And I will infer, from your comment -

"I feel that the whole concept of parental control over children has gone by the wayside. I don't believe that parenting can be a series of negotiations and bargains with children 100% of the time. Properly done, spanking teaches those kids that need it that there are limits to their autonomy, and that there are absolute rules of personal behavior that must be followed.:"

- That, say, at work, assuming you worked under me, and crossed the line with regard to boundaries I set up, it would be perfectly acceptible for me to spank you when you crossed those boundaries.

You commented -

"Spanking is for when a child has already clearly been put on notice that they're out of bounds, and they fail to cease what caused that notice.
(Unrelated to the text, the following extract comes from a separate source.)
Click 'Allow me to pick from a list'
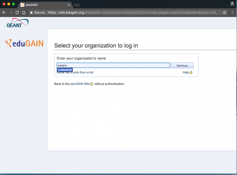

It's an extreme, for extreme situations."

Define an extreme situation? is the child playing with a loaded handgun? Is the child torturing animals? Is the child simply not doing what is asked because he or she is demonstrating independence, because you know, they do that. Acting like a shithead in a restaurant or at the mall or some other public place is not extreme, and I've dealt with my kids in both (and more) situations. I've also been fortunate enough to guage what their behavior is like before leaving for those places and making a decision to go base on their anticipated behavior.

Sure, I probably do insult all parents when I say "parents who spank their kids have failed their children".

What are they going to do, spank me?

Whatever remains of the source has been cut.